With buy and hold properties, the purchase price and location are the most important factors. The same concept can be applied to any property, but location with a rental property truly is the most important thing. Your cash flow is directly correlated to rental demand, which is directly based on the location and amenities of the property. You can find a great property to live in, but if the rental demand is low, it is not a great rental candidate. Conversely, you can have an average property, but in a great location you can demand higher rents. Purchase price is always important, but not as important with rental properties. If your goal is to hold onto the property for years, your current equity situation is not as critical as the location. Before you buy any long term property, you need to know that your location is in demand and will likely stay that way for the foreseeable future.
You can make the numbers work in your favor on any deal if you really want to. With long term holds, it is important to know and acknowledge all the numbers. At first glance, a property may appear to have strong cash flow and upside, but numbers can be deceiving. You should fall in love with the numbers and not the physical property when it comes to long term holds. If you fudge the numbers or have unrealistic expectations, you are only hurting yourself. Be as realistic with everything in order to determine exactly what kind of property you have.

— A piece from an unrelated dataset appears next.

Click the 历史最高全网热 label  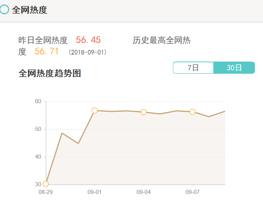click(x=161, y=41)
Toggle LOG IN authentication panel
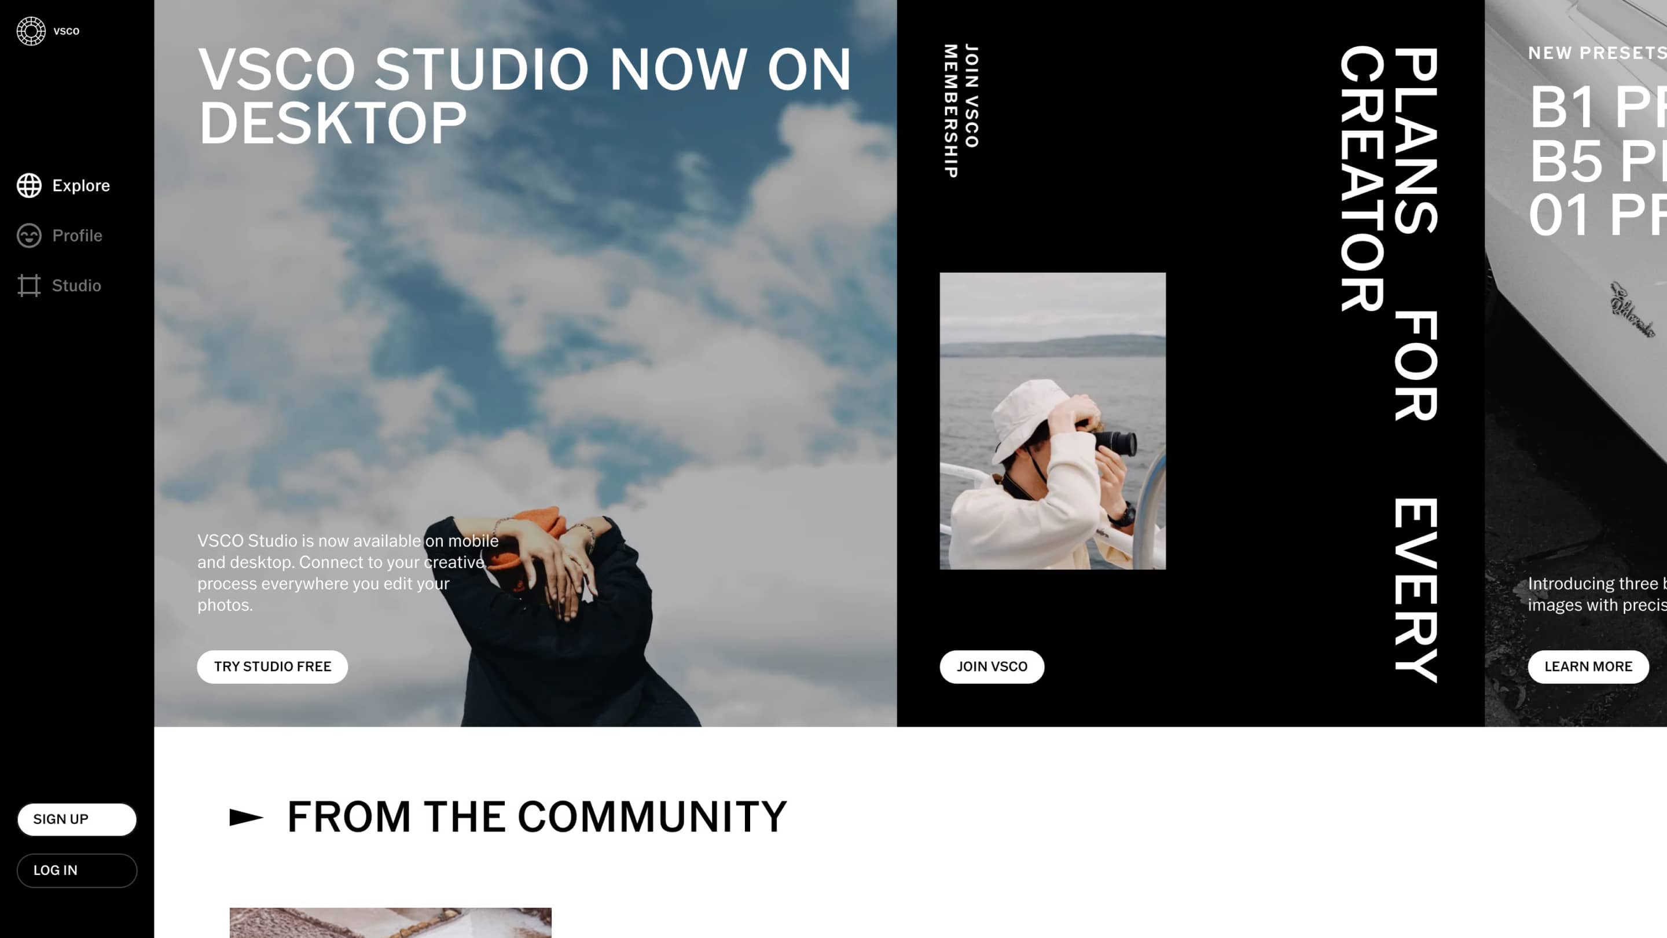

If you overestimate the expenses and underestimate rents received (and the numbers still look good), you know you have a solid long term investment.
Buy and hold properties are different from rehabs, but there is still a certain level of improvements that must be made. You may think that you can provide minimal updates and still get top dollar rents, but this is often not the case. You need to know your area and what else is on the rental market, but if you have an average property you will probably have average rents. Any work you do should be in line with your area, but on almost every property you will need to do something. These upgrades have to be accounted for and budgeted.

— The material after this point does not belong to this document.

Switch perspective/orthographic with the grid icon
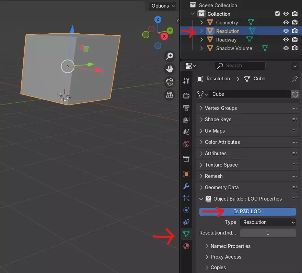(x=170, y=94)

Regardless if you have one single-family rental or a large portfolio, you need someone to manage the property. Managing can be as easy as fixing a clogged toilet once every few months, or as complex as dealing with tenants on a regular basis. If you opt to hire a property manager, it will have an impact on your bottom line. The average property manager will charge 8% of the rents received. If cash flow is tight, you can opt to take care of the property yourself. This means that you need to make yourself available for all of the many issues that tenants have. You also need to have people you can call to handle everything from minor issues to a collapsed roof. What you can’t do is be unprepared when issues happen or ignore them when they come. As a landlord, you are only as good as the tenants you bring in. Once you start neglecting them, you run the risk of them not paying their rent on time or even at all.
The final piece in owning property long term is acknowledging that they will need work at some point in the future. Even if you put work in right after you buy, it doesn’t mean you won’t have to spend more down the road. Dishwashers stop working, washing machines overflow, furnaces only last so long and fireplaces need seasonal maintenance. If you own any property, you will spend money on it throughout the year to keep it running properly. The same should be the case with your rental properties. If you want to get the most out of it, you need to do everything you can to preserve it. This means spending money sometimes before you need to and definitely when issues come up. You need to have a reserve fund in place to deal with these items as soon as they appear. If not, you will cost yourself a lot more down the road.
Owning long term real estate can provide tremendous wealth, but it won’t happen without some due diligence and work on your end. There is a lot more that means the eye when you own a rental property. Before you buy, make sure you know exactly what you are getting into.